While Andersen’s original story is a complex tapestry of characters, Frozen focuses instead on a few denizens of a small Scandinavian kingdom. Instead of a villain, the Snow Queen is Elsa (Idina Menzel), a young princess born with the ability to manipulate cold. So scared is she of this power that she hides in a castle, away from her younger sister, Anna (Kristen Bell). On coronation day, after finding herself still unable to control her gift, Elsa flees in a fit of rage that completely freezes the land, and it’s up to Anna to convince her sister to return. Helping her are Kristoff (Jonathan Groff), an ice merchant with a reindeer that acts like a dog, and an enchanted snowman (Josh Gad, whose broad take on the happy-go-lucky lunkhead is a good litmus test for the film’s humor).

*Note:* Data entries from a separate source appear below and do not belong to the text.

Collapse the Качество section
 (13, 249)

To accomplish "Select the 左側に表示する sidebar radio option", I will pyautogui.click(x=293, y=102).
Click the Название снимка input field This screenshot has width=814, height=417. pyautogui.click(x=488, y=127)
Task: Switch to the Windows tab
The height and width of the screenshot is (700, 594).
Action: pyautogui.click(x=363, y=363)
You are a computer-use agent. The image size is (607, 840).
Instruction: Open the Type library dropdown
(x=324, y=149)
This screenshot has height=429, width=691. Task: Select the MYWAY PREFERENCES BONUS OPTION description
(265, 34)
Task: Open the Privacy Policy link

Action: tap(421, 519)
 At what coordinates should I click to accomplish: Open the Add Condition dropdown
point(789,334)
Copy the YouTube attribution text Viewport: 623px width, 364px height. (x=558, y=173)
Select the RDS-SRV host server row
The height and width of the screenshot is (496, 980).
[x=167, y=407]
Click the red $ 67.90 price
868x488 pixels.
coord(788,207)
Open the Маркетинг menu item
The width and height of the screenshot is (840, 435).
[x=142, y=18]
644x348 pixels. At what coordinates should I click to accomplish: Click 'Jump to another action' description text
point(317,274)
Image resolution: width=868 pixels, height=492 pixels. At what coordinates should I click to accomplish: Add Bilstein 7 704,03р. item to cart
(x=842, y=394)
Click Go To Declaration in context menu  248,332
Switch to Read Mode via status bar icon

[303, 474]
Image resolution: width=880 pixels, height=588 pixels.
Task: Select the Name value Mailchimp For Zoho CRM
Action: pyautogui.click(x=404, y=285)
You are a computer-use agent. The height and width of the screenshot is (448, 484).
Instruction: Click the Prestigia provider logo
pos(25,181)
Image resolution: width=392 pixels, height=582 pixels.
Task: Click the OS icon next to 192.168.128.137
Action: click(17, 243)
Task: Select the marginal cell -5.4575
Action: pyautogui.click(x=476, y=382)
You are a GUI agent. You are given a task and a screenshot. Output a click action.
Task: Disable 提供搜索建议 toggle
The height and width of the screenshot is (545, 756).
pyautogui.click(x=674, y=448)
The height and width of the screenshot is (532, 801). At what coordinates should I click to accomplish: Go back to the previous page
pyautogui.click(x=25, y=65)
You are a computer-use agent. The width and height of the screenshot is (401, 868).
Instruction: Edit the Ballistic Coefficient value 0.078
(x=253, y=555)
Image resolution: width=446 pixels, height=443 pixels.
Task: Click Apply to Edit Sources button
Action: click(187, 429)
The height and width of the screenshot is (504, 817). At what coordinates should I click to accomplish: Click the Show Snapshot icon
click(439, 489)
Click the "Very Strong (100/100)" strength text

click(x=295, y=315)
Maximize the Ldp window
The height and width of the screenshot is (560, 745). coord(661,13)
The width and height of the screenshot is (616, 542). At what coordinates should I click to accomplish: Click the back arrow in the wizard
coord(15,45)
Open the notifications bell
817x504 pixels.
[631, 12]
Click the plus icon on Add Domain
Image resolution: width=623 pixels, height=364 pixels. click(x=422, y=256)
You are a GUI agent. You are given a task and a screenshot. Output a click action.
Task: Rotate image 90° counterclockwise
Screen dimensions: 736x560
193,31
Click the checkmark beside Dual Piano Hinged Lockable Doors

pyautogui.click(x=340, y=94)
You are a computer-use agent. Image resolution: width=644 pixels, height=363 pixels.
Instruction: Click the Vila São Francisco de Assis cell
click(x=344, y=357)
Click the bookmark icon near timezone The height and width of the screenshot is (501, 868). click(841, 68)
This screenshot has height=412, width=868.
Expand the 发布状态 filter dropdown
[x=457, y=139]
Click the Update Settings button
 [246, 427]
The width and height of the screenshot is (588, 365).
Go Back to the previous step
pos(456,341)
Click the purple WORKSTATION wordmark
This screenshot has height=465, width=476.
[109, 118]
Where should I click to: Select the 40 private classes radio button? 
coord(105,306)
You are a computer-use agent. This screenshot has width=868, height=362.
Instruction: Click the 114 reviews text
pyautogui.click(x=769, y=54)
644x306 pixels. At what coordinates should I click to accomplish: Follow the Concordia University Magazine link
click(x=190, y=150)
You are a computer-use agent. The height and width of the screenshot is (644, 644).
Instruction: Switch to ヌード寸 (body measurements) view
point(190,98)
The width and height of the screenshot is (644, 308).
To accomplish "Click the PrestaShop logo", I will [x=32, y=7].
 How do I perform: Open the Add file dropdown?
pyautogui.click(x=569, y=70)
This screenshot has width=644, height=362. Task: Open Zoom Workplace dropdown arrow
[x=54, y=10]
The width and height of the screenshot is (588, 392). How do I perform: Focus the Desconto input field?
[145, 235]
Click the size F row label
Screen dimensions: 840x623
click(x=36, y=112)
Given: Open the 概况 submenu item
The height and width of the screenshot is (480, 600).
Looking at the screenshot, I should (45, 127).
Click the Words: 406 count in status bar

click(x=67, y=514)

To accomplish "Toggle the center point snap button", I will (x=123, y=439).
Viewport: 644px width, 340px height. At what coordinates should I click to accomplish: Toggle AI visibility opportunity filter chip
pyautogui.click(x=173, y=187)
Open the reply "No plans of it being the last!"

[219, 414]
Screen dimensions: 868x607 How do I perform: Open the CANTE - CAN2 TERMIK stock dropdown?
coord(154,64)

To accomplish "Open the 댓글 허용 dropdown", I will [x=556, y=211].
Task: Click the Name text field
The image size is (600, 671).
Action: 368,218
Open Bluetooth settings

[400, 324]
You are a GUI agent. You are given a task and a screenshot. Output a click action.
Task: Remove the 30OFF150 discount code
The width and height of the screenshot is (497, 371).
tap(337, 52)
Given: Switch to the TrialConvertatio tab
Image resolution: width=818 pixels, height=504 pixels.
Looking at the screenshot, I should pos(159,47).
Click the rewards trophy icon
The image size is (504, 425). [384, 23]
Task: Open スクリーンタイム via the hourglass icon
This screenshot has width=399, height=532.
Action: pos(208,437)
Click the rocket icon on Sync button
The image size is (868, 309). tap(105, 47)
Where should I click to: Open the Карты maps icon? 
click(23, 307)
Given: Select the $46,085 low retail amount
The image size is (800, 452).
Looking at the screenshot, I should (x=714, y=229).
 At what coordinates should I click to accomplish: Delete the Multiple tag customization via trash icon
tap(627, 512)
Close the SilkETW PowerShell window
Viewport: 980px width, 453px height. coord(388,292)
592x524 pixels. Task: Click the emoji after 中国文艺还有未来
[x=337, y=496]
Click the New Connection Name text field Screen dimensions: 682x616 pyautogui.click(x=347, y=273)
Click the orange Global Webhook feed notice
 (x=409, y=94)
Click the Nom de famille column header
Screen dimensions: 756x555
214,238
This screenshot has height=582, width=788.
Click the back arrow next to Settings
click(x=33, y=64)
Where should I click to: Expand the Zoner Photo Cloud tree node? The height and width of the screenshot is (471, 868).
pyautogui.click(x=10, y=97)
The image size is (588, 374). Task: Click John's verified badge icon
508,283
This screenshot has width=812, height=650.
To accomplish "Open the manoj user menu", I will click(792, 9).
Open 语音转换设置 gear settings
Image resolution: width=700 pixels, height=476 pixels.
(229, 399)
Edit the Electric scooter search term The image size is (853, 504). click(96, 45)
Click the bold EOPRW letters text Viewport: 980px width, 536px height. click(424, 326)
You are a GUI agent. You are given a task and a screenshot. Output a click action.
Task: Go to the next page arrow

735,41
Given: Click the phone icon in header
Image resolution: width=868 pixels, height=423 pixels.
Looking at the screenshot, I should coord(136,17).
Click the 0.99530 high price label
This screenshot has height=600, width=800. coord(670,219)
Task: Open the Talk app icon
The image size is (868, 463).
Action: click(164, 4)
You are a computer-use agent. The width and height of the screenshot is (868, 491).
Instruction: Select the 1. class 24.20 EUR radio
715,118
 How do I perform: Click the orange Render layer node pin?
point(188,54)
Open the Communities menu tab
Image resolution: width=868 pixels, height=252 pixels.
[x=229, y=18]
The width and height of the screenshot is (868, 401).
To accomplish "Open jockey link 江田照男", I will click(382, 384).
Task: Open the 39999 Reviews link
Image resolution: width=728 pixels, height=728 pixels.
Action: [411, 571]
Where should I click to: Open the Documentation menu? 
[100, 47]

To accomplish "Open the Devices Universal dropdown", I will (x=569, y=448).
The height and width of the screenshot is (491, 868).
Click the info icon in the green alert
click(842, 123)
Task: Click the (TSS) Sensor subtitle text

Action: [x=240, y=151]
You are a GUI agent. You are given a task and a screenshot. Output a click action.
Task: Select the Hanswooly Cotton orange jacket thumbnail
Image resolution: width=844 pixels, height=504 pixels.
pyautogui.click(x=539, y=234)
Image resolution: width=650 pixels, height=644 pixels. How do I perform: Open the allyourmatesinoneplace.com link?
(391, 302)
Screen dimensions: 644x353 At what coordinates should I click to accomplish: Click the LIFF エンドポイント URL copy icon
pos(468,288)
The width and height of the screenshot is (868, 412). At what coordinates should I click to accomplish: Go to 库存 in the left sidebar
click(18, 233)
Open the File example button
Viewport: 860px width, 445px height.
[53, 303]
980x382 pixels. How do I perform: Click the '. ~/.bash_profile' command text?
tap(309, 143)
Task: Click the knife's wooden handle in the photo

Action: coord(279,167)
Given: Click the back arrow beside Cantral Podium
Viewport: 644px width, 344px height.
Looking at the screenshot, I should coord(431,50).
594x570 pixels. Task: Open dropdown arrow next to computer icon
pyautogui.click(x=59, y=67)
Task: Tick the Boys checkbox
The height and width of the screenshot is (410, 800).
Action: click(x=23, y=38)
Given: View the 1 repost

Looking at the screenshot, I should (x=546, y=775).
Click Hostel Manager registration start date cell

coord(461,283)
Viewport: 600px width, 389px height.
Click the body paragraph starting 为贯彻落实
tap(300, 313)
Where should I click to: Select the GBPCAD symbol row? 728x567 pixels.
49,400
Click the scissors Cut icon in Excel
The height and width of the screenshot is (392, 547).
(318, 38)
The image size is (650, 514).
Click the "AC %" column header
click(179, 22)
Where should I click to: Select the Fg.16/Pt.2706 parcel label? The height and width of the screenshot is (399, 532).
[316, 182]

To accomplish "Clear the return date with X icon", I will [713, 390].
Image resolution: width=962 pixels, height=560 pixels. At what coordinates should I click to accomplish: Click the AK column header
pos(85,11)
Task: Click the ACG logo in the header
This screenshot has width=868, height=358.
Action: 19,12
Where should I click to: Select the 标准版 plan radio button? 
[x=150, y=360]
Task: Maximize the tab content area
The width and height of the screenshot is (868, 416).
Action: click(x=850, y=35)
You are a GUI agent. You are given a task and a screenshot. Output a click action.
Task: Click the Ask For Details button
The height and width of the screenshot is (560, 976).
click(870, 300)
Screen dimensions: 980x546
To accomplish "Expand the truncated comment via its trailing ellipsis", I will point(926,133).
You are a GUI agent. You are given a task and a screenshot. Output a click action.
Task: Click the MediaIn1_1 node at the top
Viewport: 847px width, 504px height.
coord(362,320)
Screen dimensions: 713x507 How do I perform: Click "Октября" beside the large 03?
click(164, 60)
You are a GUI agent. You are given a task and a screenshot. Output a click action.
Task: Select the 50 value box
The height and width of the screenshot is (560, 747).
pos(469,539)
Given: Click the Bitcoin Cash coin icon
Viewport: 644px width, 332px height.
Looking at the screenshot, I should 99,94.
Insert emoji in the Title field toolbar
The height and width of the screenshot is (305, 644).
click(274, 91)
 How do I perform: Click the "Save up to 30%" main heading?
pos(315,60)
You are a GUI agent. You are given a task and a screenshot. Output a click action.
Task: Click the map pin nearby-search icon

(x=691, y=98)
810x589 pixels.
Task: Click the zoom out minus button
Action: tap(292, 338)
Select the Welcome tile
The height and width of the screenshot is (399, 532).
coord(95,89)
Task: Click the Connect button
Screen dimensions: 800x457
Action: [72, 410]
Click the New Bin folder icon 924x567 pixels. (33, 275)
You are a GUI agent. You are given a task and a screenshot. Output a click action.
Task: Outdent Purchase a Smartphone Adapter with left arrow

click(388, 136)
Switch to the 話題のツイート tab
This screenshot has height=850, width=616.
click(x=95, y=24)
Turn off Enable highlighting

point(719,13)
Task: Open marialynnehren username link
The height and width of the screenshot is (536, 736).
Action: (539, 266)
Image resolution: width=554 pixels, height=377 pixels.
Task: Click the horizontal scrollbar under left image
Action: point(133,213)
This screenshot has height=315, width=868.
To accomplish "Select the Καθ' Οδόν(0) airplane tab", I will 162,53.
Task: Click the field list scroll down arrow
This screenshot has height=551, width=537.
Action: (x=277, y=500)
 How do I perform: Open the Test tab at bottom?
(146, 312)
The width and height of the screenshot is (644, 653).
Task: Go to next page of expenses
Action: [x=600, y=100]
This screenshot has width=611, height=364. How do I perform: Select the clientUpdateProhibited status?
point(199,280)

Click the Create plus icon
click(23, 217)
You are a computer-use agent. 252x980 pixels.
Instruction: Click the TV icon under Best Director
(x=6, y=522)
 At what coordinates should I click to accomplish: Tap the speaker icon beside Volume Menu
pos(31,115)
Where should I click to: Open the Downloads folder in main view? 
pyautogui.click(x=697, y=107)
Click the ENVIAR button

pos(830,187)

Initially, Frozen was to reunite much of the creative team behind Beauty And The Beast, including songwriters Alan Menken and Glenn Slater (whose work on Tangled played a big part in that film’s success). Instead, the finished movie features tunes by Robert Lopez (The Book Of Mormon, Avenue Q) and his wife Kristen Anderson-Lopez. They’re humorous songwriters and a good match for Bell’s plucky vocal performance. But a few of the songs are clunkers; the standout piece is a duet between Elsa and Anna, at a moment when reconciliation becomes further complication.
It’s not often that Disney Animation outdoes the storytellers at Pixar. But the parent studio has much more experience with lead female characters, and a modern take on female independence is the best aspect here, especially when judged against the reductive princess fantasies in the Mouse House vault. Frozen does for sisterly relationships what Brave should have done for mothers and daughters—and the frigid distance and lopsided maturity helps the sibling bond feel more like a maternal one. Rebuking the simplistic romantic tropes of its fairy-tale predecessors, Frozen isn’t quite as accomplished as The Princess And The Frog, Wreck-It Ralph, or Tangled. But in its simple pleasures, it’s every bit as enjoyable as Winnie The Pooh, with a strong and valuable moral undercurrent to boot. Most importantly, this is a long-needed step in the right direction to a more varied depiction of female characters in Disney’s canon.